Giunsi a casa alle prime luci del giorno, fiacco e vivace insieme, quando arrivava il saluto lontano delle Indie alla laguna; entrato in punta di piedi, mi feci strada nel buio fin verso la stanza della servitù e penetrai nei sogni della giovane fante, nei sogni veritieri dell’alba. Stretta e obliosa vi entrai recando la materia dei sogni che in questo caso non era così inconsistente come sostiene Guglielmo Shakespeare nei suoi nordici drammi. Lei farfugliava e sbavava, cosicché svegliò la vecchia dama di compagnia di Giustina, alla quale dovetti chiudere la bocca sdentata alla mia maniera.
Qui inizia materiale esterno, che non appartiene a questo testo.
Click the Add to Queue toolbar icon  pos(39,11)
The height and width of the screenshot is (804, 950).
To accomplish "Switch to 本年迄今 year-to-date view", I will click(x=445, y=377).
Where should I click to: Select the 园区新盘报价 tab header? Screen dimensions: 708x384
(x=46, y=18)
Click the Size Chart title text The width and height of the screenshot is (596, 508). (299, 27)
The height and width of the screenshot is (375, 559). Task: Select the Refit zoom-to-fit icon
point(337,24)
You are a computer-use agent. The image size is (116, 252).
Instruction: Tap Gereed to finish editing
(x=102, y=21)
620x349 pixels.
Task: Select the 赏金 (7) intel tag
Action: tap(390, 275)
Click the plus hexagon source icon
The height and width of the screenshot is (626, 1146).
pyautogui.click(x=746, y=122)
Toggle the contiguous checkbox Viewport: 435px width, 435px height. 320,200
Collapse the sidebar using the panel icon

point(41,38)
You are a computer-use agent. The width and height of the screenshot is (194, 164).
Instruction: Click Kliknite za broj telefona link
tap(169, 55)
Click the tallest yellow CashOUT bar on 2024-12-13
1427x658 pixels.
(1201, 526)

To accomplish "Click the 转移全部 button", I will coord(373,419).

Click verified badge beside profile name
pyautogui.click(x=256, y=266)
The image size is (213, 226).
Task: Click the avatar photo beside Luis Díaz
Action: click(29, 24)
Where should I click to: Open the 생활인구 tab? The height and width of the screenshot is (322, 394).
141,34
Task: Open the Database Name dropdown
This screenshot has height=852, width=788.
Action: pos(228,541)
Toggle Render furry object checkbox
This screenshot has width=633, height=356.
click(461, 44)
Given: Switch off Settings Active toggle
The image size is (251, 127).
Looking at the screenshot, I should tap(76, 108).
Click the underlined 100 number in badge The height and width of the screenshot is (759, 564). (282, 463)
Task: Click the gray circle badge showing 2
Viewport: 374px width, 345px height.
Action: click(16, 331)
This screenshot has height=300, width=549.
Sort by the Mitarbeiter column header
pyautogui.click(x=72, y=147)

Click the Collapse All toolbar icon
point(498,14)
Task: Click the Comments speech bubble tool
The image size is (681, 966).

Nel mio talamo finalmente constatai che la mia amante dispettosa faceva le viste di dormire, e me ne consolai girandomi sul fianco. Passati pochi minuti però, mentre già stavo scivolando nel ripasso confuso degli amplessi, sentii una mano calma vellicarmi con insistenza le reni. Il grido d’un gondoliere che probabilmente portava ortaggi dalla terraferma, il rotolare lontano di ruote salutarono il ben meritato riposo; il sogno era popolato da stranissime femmine: alcune identiche a quelle conosciute durante il giorno, altre forse da conoscere domani, altre ancora con tratti dell’una e dell’altra, e della gatta e dell’asina. La mente spremuta rilasciava ancora i suoi sughi e non voleva cedere il moto all’oblio che prefigura la morte.